"Real Adulting"

[Young people]

VANCOUVER - Young people in foster care grow up fast. Overnight, in fact.

Come their 18th birthday, they're on their own. Foster care that put a roof over their heads, food on their tables and clothes on their backs stops as they "age out" of foster care and are suddenly responsible for finding a place to call home, a way to make a living and how to navigate and balance all the demands of being a "grown-up."

On average 20,000 kids age-out each year in the United States. For some it turns out well. Not so for many more.
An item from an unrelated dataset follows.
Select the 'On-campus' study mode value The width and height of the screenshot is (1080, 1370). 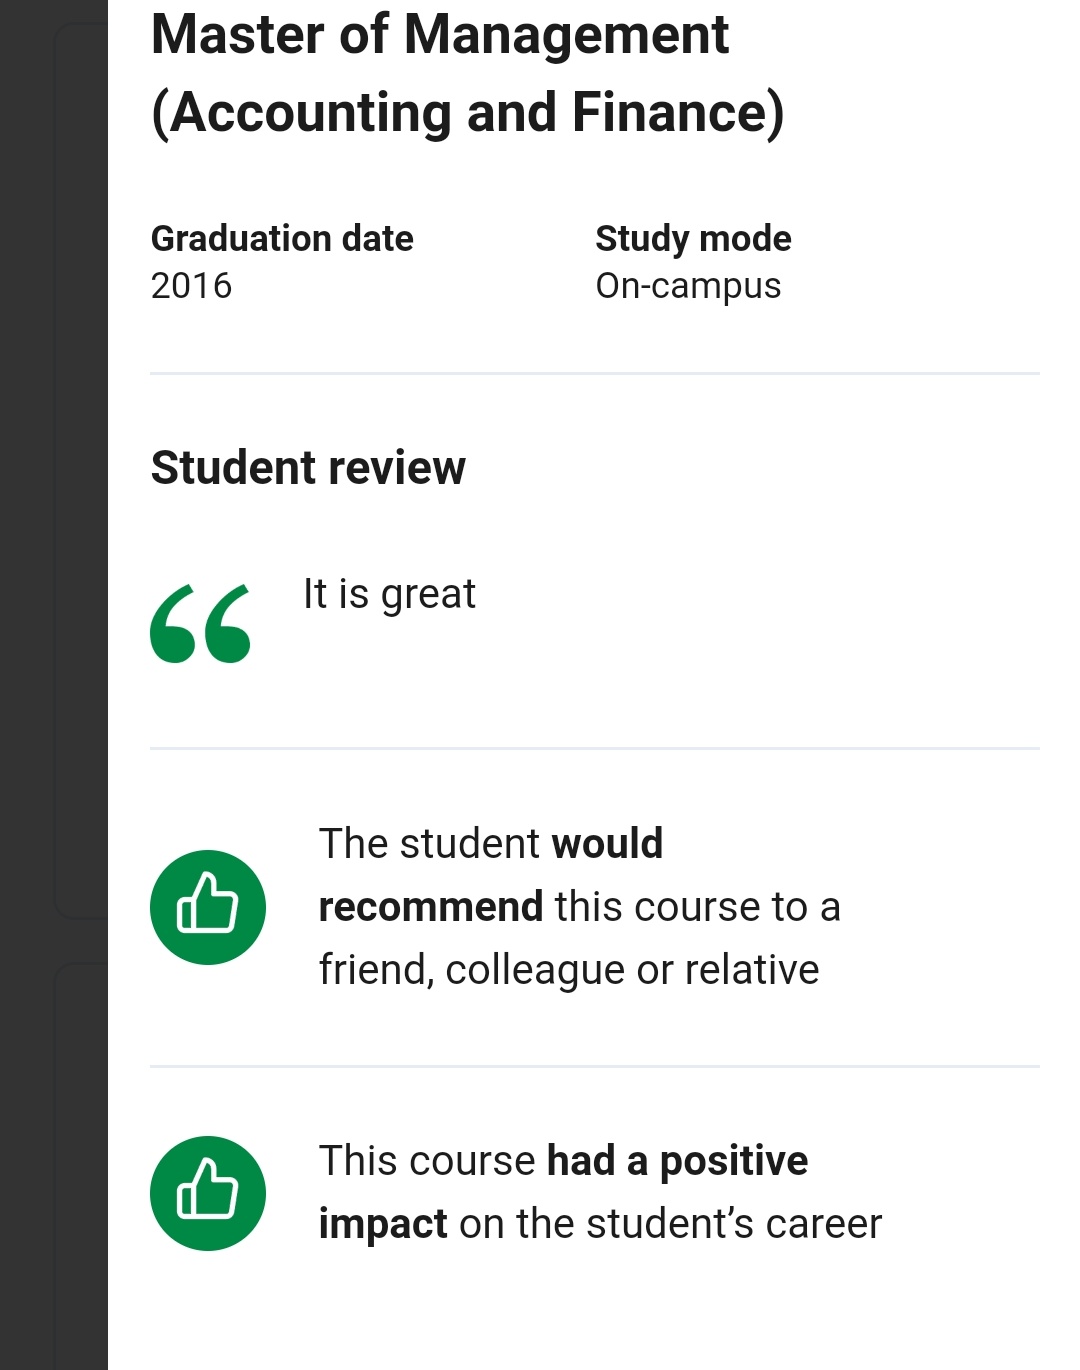pos(688,286)
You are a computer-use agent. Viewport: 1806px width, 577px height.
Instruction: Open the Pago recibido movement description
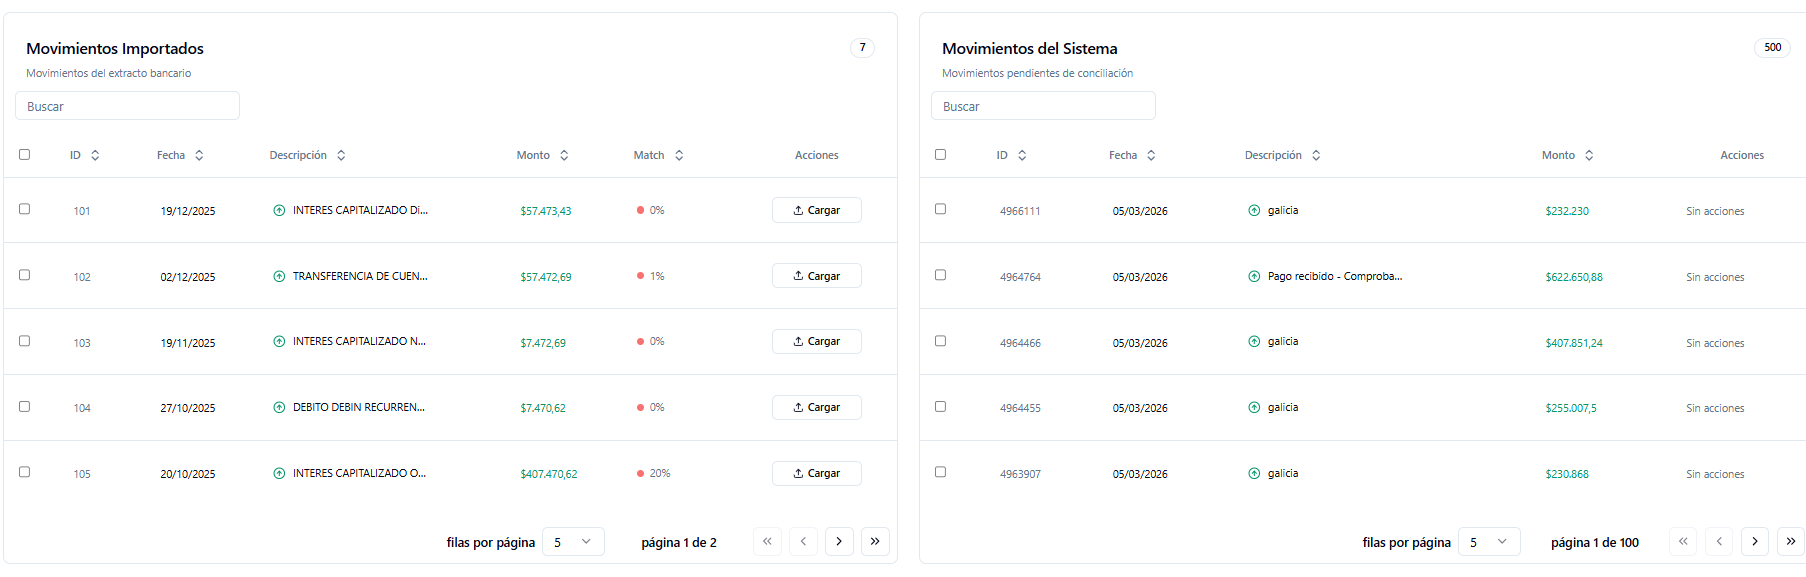(x=1334, y=276)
A Washington State Department of Social and Health Services (www.dshs.wa.gov/sites/default/files/rda/reports/research-7-106.pdf) study of 1,213 age-outs reported that 335 - 1 in every 4 - experienced homelessness within 12 months of leaving the system. "No way," said HUD Secretary Carson, "to start out in life for young people reaching adulthood."

At the core of HUD's efforts to prevent such homelessness is its Family Unification Program - or FUP - which is a partnership between local public housing authorities and child welfare agencies. Established in 1992, FUP provides HUD rental vouchers to income-eligible young people ages 18 to 24 who have or are about to "age-out" and at risk of homelessness or to families with children about to be placed in foster care because the family lacked housing.
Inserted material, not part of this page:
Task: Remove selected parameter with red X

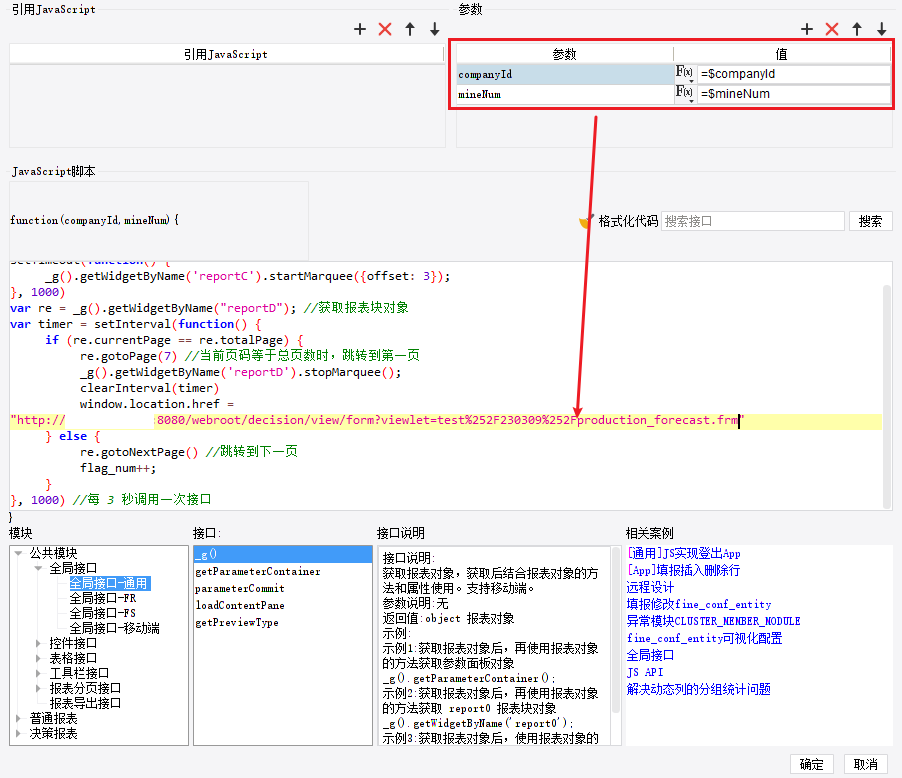Action: coord(832,29)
Some 300 authorities across the country have FUP programs, including 19 in Idaho, Oregon and Washington serving almost 1,450 families. HUD's hoping to soon have many more.

In August, HUD Secretary Carson launched the Foster Youth to Independence - or FYI - program. "The foundation of a stable life is stable housing," he commented, "and this initiative will allow local housing, working child welfare agencies and homeless planners, to focus this housing assistance to those young people who need it most."

What FUP has done in 300 authorities FYI will do for authorities that aren't FUP designees, offering them - many serving small, rural communities - tenant-protection vouchers to prevent aging-out doesn't lead to homelessness. To be eligible, authorities must operate a Housing Choice Voucher program, partner with a local child welfare agency to accept its referrals and insure those referred are eligible for the Voucher program. It will "close the gaps," added Ruth White, National Center for Housing and Child Welfare, that "too many children fall into. . .on their way to adulthood."

Closing that gap also been a priority for the Vancouver, Washington Housing Authority that is a FUP designee providing vouchers to some 100 households. And now at 505 Omaha Way in the city's Skyline Crest neighborhood, it's going a big step farther.

Welcome to the newly opened $8.2 million Caples Terrace. Built by the Vancouver Housing Authority with funding from the Washington State Housing Finance Commission and the City of Vancouver's affordable housing tax levy and named for its first board chair, it dedicates 28 units of HUD public housing for young people from 18 to 24 who are aging-out or homeless.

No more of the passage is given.